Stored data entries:
^^^^^^^^

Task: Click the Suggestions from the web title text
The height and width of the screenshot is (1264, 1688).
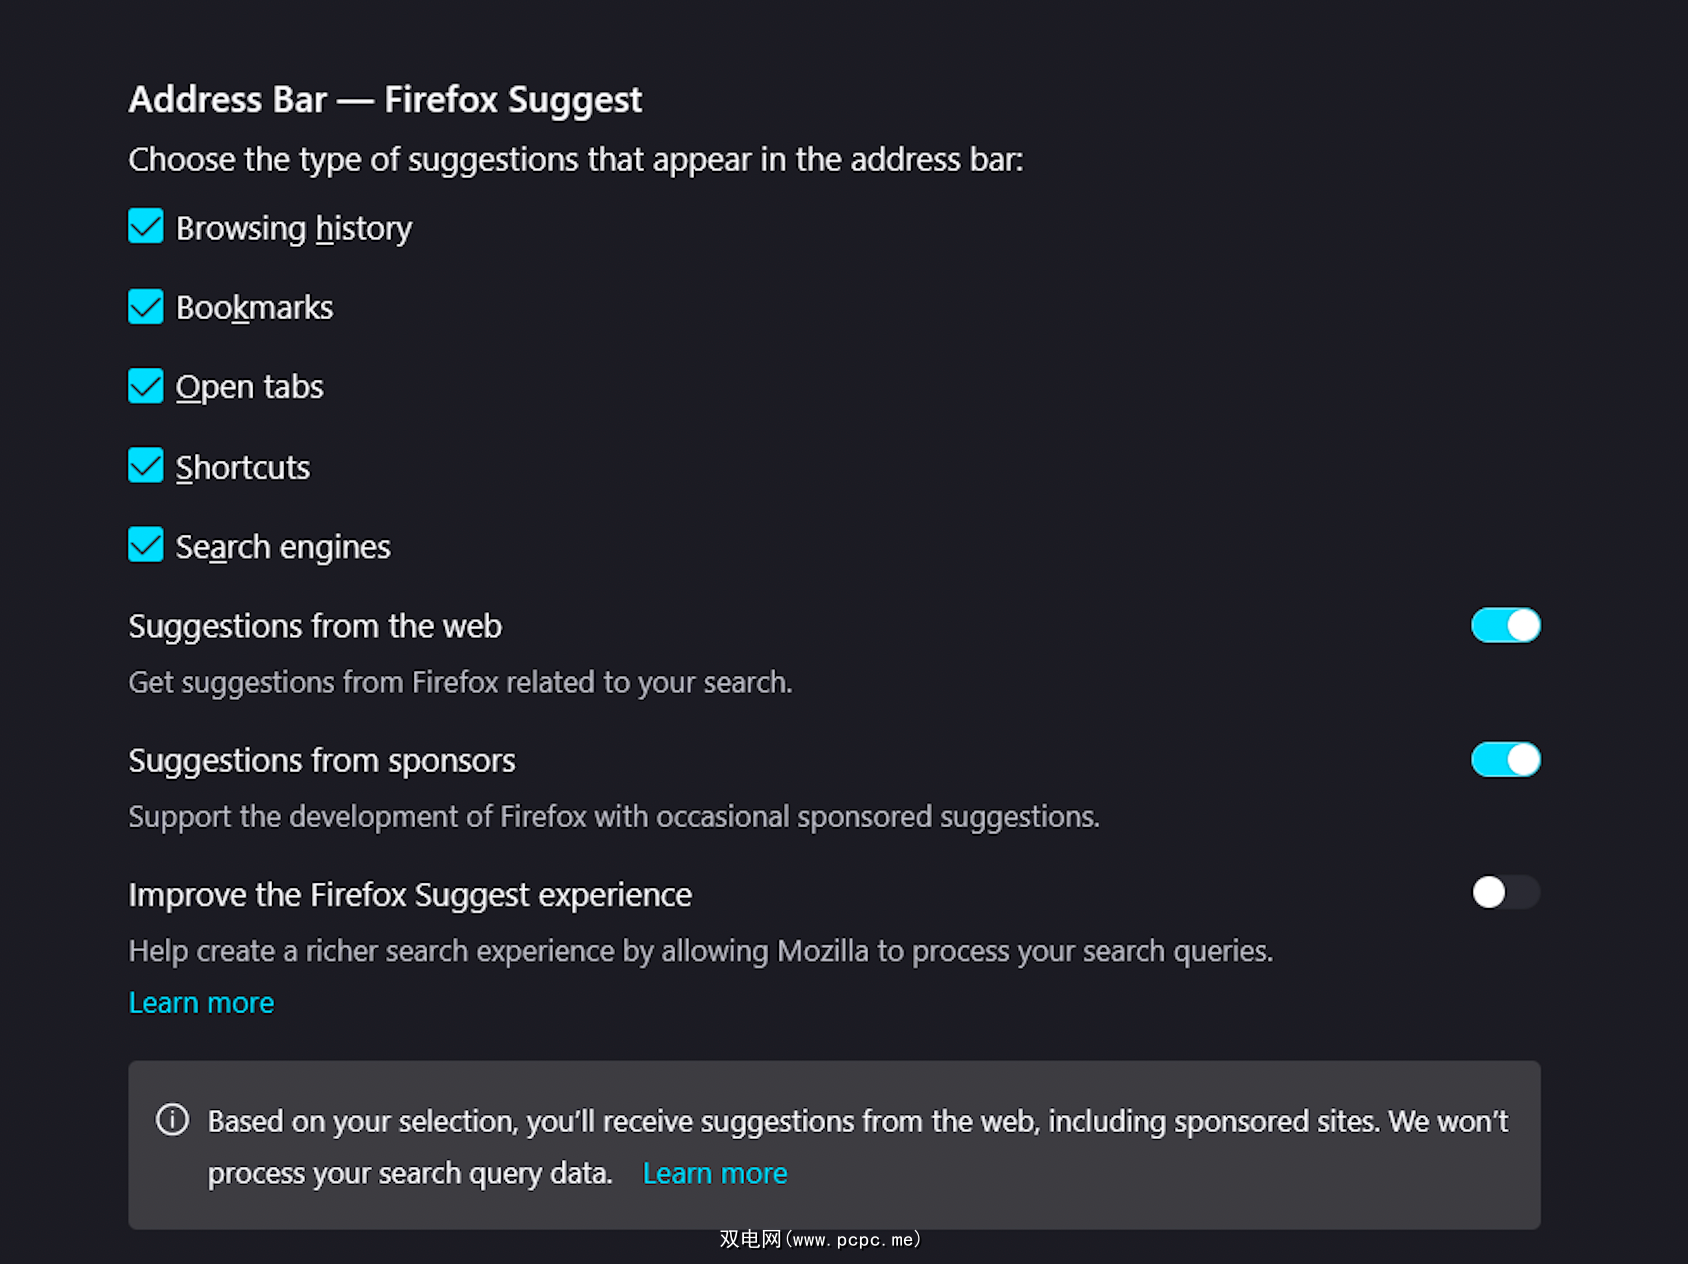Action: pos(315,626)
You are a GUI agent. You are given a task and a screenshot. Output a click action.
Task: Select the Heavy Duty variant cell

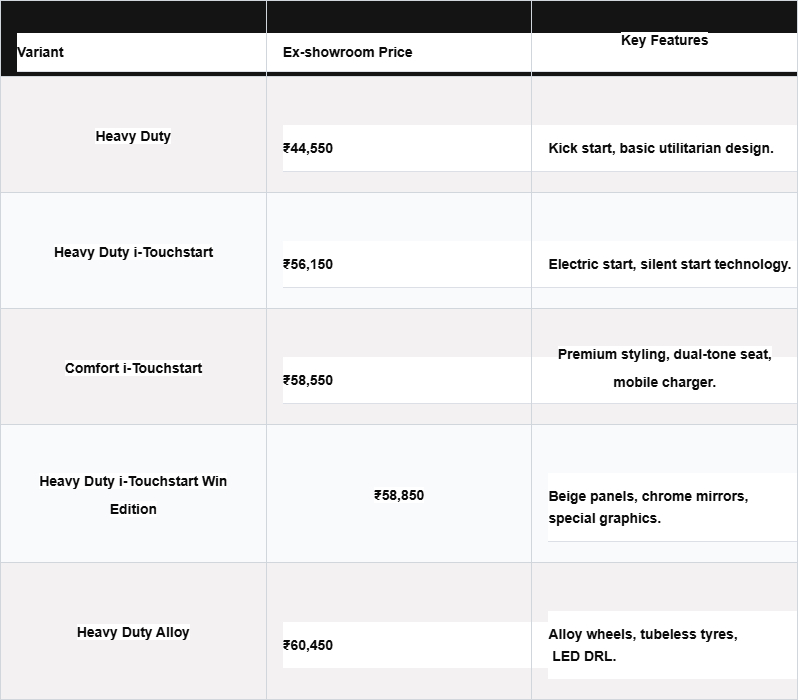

^^^^^^^^

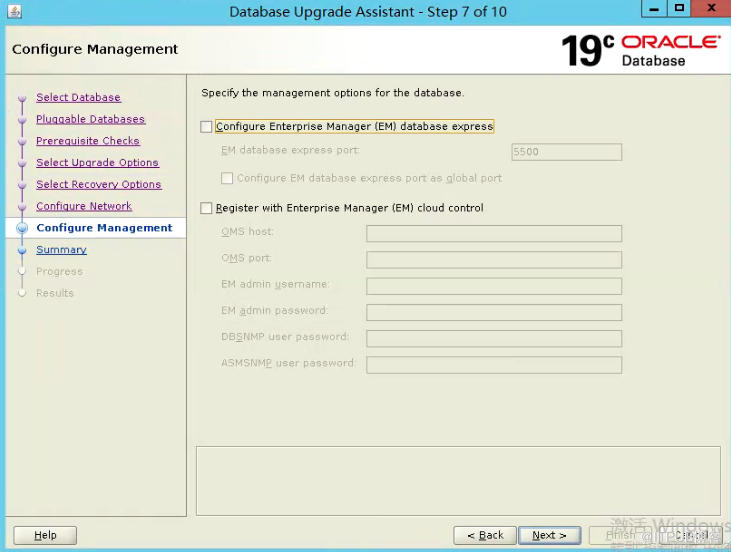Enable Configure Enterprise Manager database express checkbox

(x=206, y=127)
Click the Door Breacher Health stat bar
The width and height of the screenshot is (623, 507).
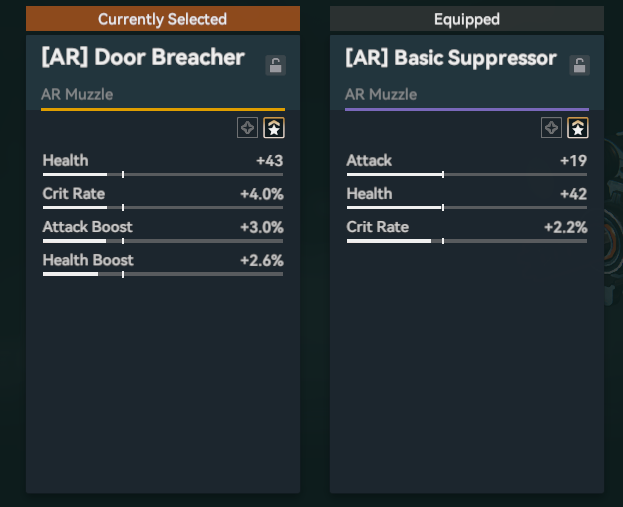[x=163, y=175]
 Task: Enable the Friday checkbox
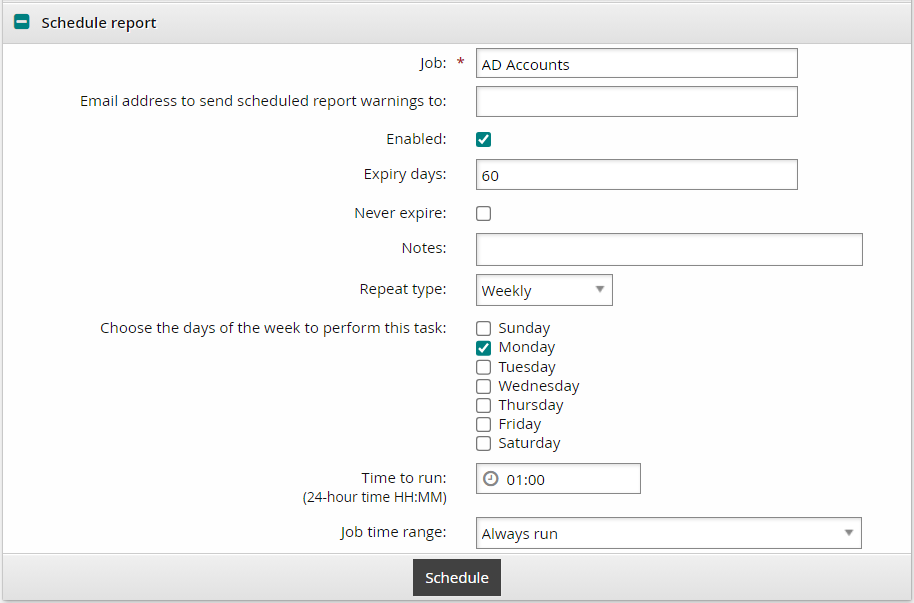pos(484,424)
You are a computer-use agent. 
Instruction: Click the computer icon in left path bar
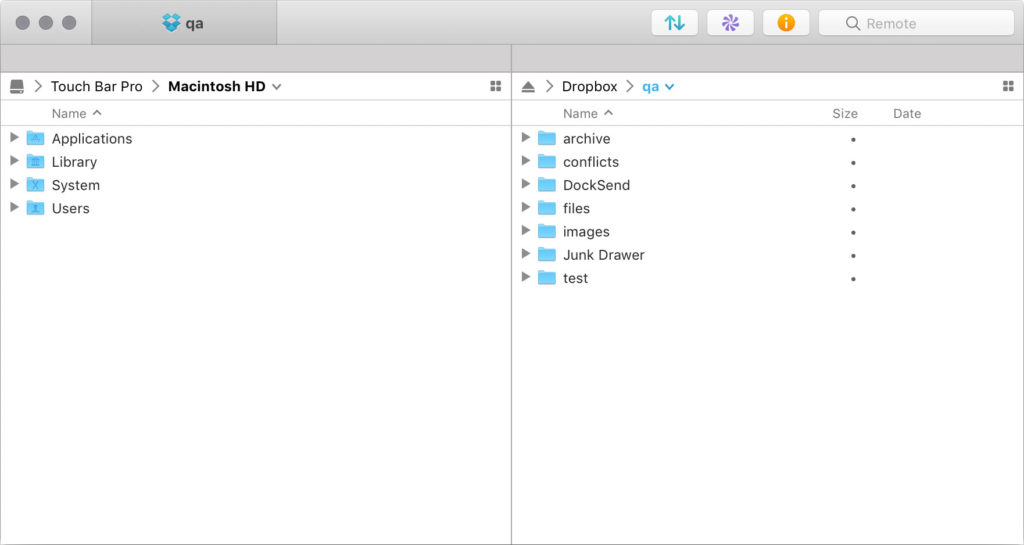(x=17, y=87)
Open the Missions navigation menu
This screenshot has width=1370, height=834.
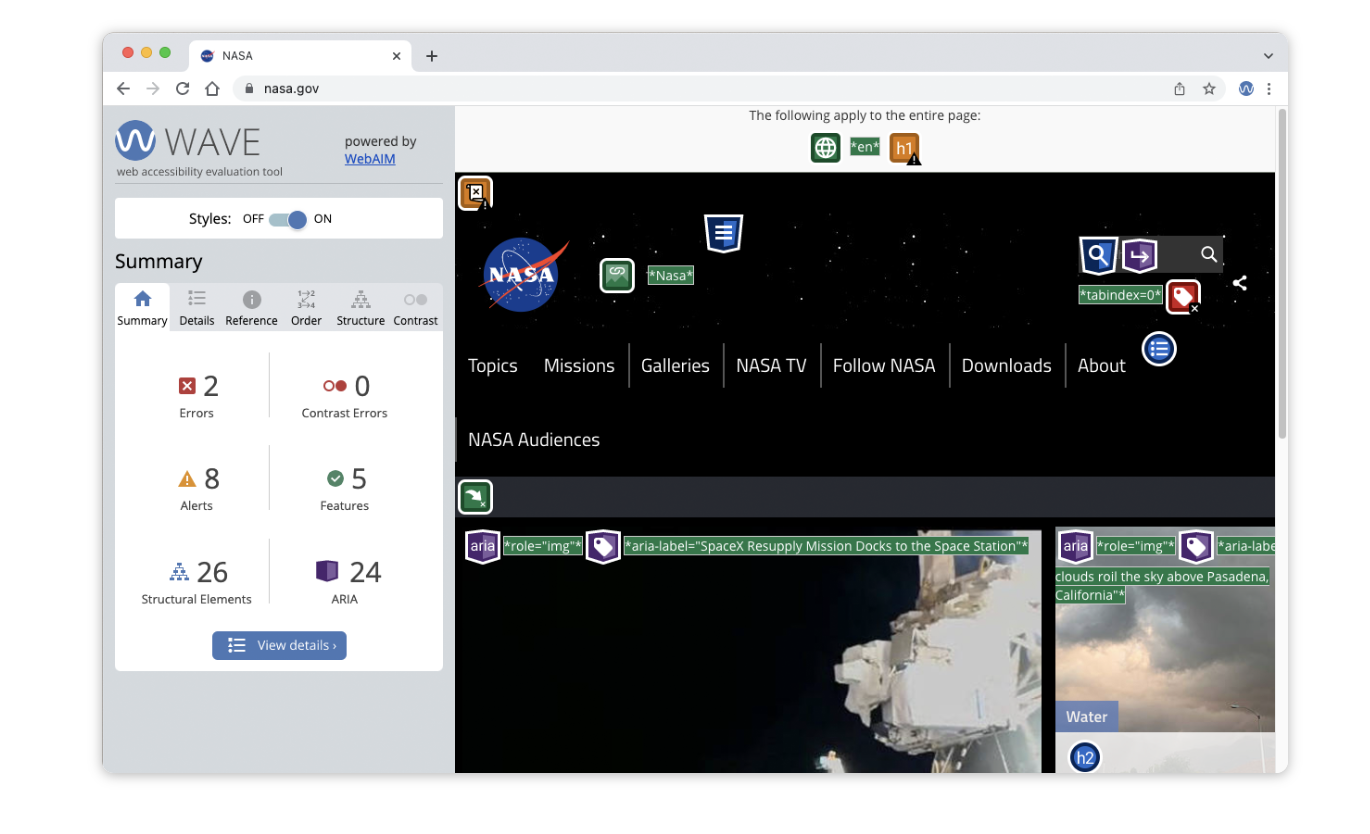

^^^^^^^^

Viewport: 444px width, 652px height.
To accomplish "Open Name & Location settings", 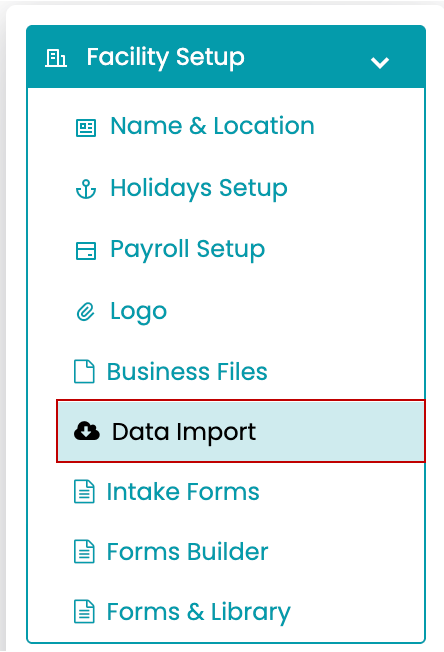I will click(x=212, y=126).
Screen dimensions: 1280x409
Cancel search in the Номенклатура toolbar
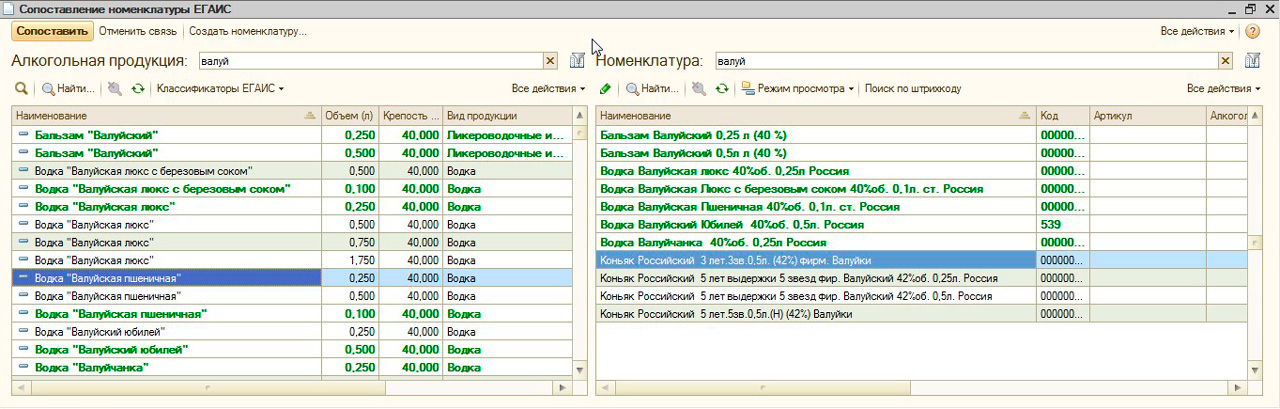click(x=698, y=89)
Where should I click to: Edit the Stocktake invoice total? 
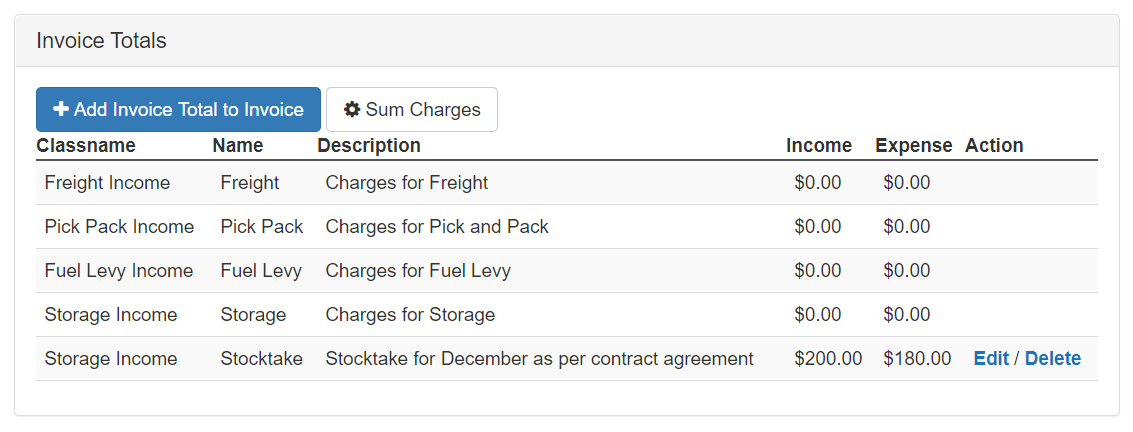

^^^^^^^^

* **TASK TO COMPLETE**: Go back to the lines above and output, exactly as they stand, the ones from the line containing "Task: Click the" to the line containing "Task: Select the Heavy Duty variant cell". Leave all pictures behind.

* **REPLY**:
Task: Click the Suggestions from the web title text
The height and width of the screenshot is (1264, 1688).
Action: pos(315,626)
You are a GUI agent. You are given a task and a screenshot. Output a click action.
Task: Select the Heavy Duty variant cell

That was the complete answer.